An exact transcript of all the records is required, with nothing left out.

■ ■ ■ ■ ■ ■ ■

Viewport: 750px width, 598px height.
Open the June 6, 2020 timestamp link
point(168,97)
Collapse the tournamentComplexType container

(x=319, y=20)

■ ■ ■ ■ ■ ■ ■

_OUTPUT_:
Viewport: 750px width, 598px height.
Open the June 6, 2020 timestamp link
point(168,97)
Collapse the tournamentComplexType container

(x=319, y=20)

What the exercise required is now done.